§ Bloc de texte:
Syrie
Syrie / Le « cadeau de
compensation »
vainement espéré par Erdogan
Nasser Kandil
Jeudi 17 janvier 2019
Suite aux déclarations du
président Donald Trump expliquant sa
décision de retirer ses troupes de Syrie
[1] et au coup de fil la concédant à
Erdogan par la phrase « La Syrie est
entièrement à vous » [2][3], John
Bolton, le conseiller américain à la
Sécurité nationale, est arrivé dans la
région.
Il a
rencontré les responsables israéliens
avant de lancer ses propres déclarations
consistant à prévenir les responsables
turcs et le président Erdogan qu’il leur
était interdit de toucher aux Kurdes
alliés des États-Unis.
Autrement
dit, selon Bolton, la position
américaine est devenue : « Toute la
Syrie est à vous sauf les régions
contrôlées par les Kurdes… ».
Puis Bolton
s’est rendu à Ankara où Erdogan a refusé
de le rencontrer et où il a entendu des
propos du style : « La Turquie ne
reçoit pas d’instructions portant sur sa
sécurité nationale… Washington ne fait
pas de distinction entre les Kurdes et
les éléments armés qu’il soutient… ».
En réponse,
Trump a tweeté que si la Turquie
s’attaquait aux Kurdes, il dévasterait
son économie :
Les Turcs lui ont répondu qu’ils
n’avaient cure des menaces américaines.
Ce qui n’a pas empêché un nouvel
entretien téléphonique entre les deux
présidents, suivi de leur entente sur
une « zone de sécurité » que la Turquie
établirait à la frontière syro-turque,
avec l’accord et le soutien de
Washington.
Entente dont
la Turquie a profité, avec
détermination, pour lancer sa campagne
médiatique destinée à réamorcer son
ancienne théorie relative à la création
de sa « zone de sécurité » tout le long
de sa frontière avec la Syrie.
Un
comportement qui décrédibilise
l’hypothèse d’une planification
politique et opérationnelle entre une
grande puissance internationale telle
l’Amérique, et une grande puissance
régionale telle la Turquie.
En effet, si
la succession de conversations
téléphoniques entre les deux présidents,
suivies de décisions tweetées par Trump,
passant de « la Syrie est entièrement
vôtre », à « gare à vous si vous touchez
aux Kurdes », sinon « je détruirai
l’économie turque », pour aboutir à
« nous soutenons l’établissement de
votre zone de sécurité… » témoignent de
la légèreté du président américain et du
président turc ; c’est là un
comportement qui témoigne aussi de leur
sentiment de faiblesse et d'impuissance,
comme de leur besoin de recourir à des
fanfaronnades médiatiques.
Fanfaronnades, pour faire croire à une
force dont ils ne disposent pas, ni
n’ont disposée dans un passé récent où à
chaque fois qu’ils ont sérieusement axé
leurs efforts communs sur ce projet de
« zone de sécurité », leurs calculs
réciproques les ont amenés à éviter de
le concrétiser.

§ Consigne 1: Indiquez si chacune de ces affirmations concorde avec le texte sur la Syrie, en répondant par oui ou par non et en citant les mots du texte qui tranchent : (a) À Ankara, Erdogan a refusé de rencontrer Bolton. (b) Les Turcs se sont montrés inquiets des menaces américaines. (c) La « zone de sécurité » devait être établie à la frontière syro-irakienne.

§ Données fournies:
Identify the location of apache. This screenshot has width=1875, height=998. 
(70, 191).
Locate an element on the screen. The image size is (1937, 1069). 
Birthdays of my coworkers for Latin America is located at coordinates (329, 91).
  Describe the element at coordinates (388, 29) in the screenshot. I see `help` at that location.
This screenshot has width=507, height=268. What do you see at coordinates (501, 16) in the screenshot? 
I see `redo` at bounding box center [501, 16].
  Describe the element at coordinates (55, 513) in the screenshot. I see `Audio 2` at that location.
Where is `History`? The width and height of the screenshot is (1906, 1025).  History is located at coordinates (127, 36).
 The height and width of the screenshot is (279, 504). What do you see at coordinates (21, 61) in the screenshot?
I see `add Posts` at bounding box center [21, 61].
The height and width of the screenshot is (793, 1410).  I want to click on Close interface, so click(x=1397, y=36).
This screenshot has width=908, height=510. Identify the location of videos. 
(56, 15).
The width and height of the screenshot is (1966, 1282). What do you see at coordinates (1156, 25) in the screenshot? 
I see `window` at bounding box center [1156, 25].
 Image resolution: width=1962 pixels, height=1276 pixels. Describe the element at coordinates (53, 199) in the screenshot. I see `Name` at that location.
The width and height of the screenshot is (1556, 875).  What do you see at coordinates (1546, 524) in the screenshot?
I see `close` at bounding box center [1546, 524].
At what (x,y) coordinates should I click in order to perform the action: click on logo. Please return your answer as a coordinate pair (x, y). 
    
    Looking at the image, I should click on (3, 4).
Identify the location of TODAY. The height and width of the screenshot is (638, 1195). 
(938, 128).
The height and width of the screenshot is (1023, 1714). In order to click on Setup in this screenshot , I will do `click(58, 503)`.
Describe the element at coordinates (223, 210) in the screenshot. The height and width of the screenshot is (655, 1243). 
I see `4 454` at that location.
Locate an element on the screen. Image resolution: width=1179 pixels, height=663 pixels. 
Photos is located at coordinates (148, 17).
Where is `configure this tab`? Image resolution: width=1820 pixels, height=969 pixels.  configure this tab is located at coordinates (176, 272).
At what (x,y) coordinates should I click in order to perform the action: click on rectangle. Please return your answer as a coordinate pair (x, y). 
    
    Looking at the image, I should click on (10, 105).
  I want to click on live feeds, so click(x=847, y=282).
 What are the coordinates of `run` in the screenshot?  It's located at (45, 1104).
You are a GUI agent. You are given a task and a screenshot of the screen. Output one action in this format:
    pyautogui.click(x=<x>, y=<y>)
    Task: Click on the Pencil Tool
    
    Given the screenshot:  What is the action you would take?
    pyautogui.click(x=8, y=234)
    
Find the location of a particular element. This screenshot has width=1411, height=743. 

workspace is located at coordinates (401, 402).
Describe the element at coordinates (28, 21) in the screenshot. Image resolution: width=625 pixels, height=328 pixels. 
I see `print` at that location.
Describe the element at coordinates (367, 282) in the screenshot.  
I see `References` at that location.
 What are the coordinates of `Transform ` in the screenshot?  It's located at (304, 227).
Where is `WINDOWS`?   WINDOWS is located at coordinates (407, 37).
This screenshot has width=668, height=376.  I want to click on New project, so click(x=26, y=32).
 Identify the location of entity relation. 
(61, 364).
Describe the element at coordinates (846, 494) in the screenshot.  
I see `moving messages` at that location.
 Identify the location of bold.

§ Consigne 2: Dans les enregistrements, recopiez les lignes depuis celle qui contient « click on rectangle. » jusqu'à celle qui contient « at (45, 1104). », toutes deux comprises, en substituant « image » à « screenshot » sans rien modifier d'autre.

§ Corrigé 1:
(a) Oui : « Erdogan a refusé de le rencontrer ».
(b) Non : « ils n’avaient cure des menaces américaines ».
(c) Non : « à la frontière syro-turque ».

§ Corrigé 2:
At what (x,y) coordinates should I click in order to perform the action: click on rectangle. Please return your answer as a coordinate pair (x, y). 
    
    Looking at the image, I should click on (10, 105).
  I want to click on live feeds, so click(x=847, y=282).
 What are the coordinates of `run` in the image?  It's located at (45, 1104).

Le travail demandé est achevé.